An hour and a half into our family celebration, things were looking a little dicey.
Someone suggested that a “cousins photo” would be a fine idea – capturing for posterity the presence of a goodly portion of the Gertie & Ambrose clan. Twenty grandchildren their family of five had produced…and here, in 2022, no less than 16 of us had gathered last week – from half a dozen different states – to mark the eldest’s upcoming 70th birthday.
A fine idea in theory, this photo. But in practice, it became no little challenge to herd the cousins (or were they cats?) into a manageable grouping.
But after several minutes of wrangling and an attention-getting whistle or two, the feat was completed: a full set of JPGs to share with anyone interested, inside the clan or out.
It might be hyperbole to call the group photo a miracle, but I noticed that by the end of our evening together, my heart had been filled with a certain sense of awe. Growing up in the ‘60s and ‘70s, I’d never considered our big loving family to be all that special. In my youthful naivete, I thought almost everybody was blessed in just this way.
I’ve now lived long enough – and seen enough of our broken world – to know better. A large, loving family is a precious thing – an awesome gift from God. A great mystery, too, as I came to understand in the hours we spent together that evening. We shared our memories, these 16 cousins and their loved ones. We learned of accomplishments, and careers, and heartbreaks. We basked in the Christ-light of those who’d gone before us.
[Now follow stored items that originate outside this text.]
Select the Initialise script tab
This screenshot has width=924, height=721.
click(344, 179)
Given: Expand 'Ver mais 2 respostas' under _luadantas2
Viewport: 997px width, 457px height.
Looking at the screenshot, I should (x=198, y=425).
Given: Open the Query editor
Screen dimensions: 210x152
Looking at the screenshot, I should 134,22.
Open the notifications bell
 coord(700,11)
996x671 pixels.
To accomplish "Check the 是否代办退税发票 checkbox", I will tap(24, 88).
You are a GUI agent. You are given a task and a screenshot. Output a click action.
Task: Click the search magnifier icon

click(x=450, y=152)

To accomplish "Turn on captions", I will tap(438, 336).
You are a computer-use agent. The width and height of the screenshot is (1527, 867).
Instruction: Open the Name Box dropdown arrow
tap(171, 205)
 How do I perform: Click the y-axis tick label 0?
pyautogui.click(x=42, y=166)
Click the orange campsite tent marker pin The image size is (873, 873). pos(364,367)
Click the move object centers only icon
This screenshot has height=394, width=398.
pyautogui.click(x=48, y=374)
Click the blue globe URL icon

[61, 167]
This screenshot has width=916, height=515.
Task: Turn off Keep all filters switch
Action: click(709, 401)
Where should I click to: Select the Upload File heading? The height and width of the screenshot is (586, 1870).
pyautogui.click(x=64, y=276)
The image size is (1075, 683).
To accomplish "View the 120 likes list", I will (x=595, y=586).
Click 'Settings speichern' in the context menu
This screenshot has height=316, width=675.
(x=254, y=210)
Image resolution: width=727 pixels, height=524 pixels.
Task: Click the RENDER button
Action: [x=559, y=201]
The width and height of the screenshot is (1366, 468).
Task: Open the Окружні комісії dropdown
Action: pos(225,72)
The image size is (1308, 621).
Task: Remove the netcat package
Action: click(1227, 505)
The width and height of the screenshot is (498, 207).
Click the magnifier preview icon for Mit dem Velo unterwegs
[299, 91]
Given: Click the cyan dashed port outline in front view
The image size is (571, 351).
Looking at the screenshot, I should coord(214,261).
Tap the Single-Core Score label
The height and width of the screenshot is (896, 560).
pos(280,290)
Not a person in the room (or in our memories) was perfect, mind you. Indeed, the recollection of certain family members’ quirks and brokenness led to some of the very best stories as the evening wore on. Still I came away from our reunion awestruck – and inclined to marvel how the sum total of our family’s story serves to reveal the glory of God.
In this week’s scripture readings, we are reminded how the Holy One does in fact pitch a tent among us. God’s love is manifest in this precious gift we call family, as Abram learns:
“Look up at the sky and count the stars, if you can. Just so,” [the Lord God] added, “shall your descendants be.”
Of course, in our naivete, we can sometimes miss the point entirely. And so we are sometimes given theophanies, too – special “mountaintop” moments when we are invited to enter the cloud, and perhaps see Jesus in a whole new light: Christ, our brother, fully present in the person of those who’ve loved us all our lives.
Let us pause now…to recall that we are in the presence of the Holy & Merciful One.